But I'm too nice to bash him with a desk, of course.

Jun 11, 2009 01:03

I believe that, in my Stats class, I have encountered my very firstest true douchewicket. Mostly, I just see people doing something douchewickety; a momentary lapse in judgment and the like. But this... person... has proved time and time again that his brain is composed of a wicket and a douche.

Let me call him Nerp. We started talking in the first class because, well, it was the first class and I was in a talkative move. The first thing he says to me is something along the lines of keeping my pelvic floor muscles in shape. This should have tipped me off. As should the NECKBEARD OH GOD THE NECKBEARD. And the saying he could bench 300.

And shortly before the class begins, he walks over to another girl and begins talking to her. I'm like, sure, she's a friend, or something. Who knows. He comes back and I ask him whether he's hitting on girls for shits and giggles and he says he thought she was Libyan. I asked how so. He said because her skin's light. Motherfucker, I went to high school with an Azerbaijani guy, white as bone china. I informed him of his fallacy. He brushed me off.

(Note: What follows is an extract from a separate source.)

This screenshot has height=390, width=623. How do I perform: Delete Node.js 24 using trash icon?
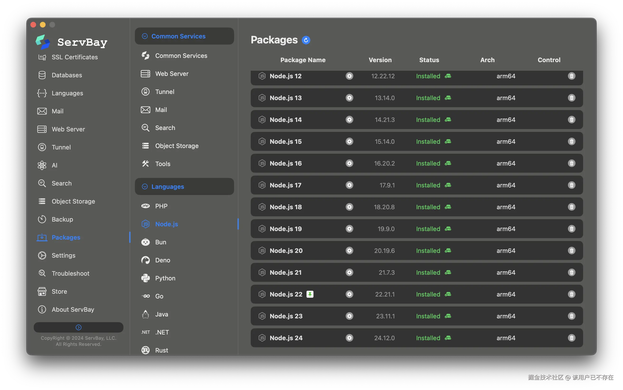pos(571,338)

Class ends without a further word. I... calmly scoot away before he can follow me. As I get on my bike and speed off, I hear a rather Nerpish primal scream of frustration. And accelerate. He's short and dimwitted, but I really didn't feel like kicking faces.

Second class. We meet at the train station on the way home, through no intention of mine. He makes a comment about how no decent girl should be out at that hour. I inform him of my being a resident of the city. Then he makes a comment about my new haircut. One of those comments. The most stupid comment you could imagine, with the inflection of perverse hope for the affirmative. I inform him that I am (mostly) straight and goddamn taken.

Then he says this: "Ah, well, that's a shame. You will never experience the joy of [Nerp]."

Temptation builds to say, "No, my joy is that I have a gorgeous, six-foot, gentlemanly yet ass-hauling might-as-well-be-my-fiance, and that I would never have to even consider a smelly, dense little crapsocket like you. Oh, look, here's the train. I hear you get there faster if you jump in front." But I settled for my very evillest stinkeye.

I walk quickly off the train after deliberately sitting at the opposite end from him. And hear another primal scream.

And go home and not think a second longer about it.

Now, he has to console himself by staring at me in class. Constantly. Creepily. As though he thinks I will return his advances or stop coming. Fuck you, sir, I will not sacrifice my degree for the privilege of not being drooled over by a greasy little Nerp.

My very first stalker, too. Loverly.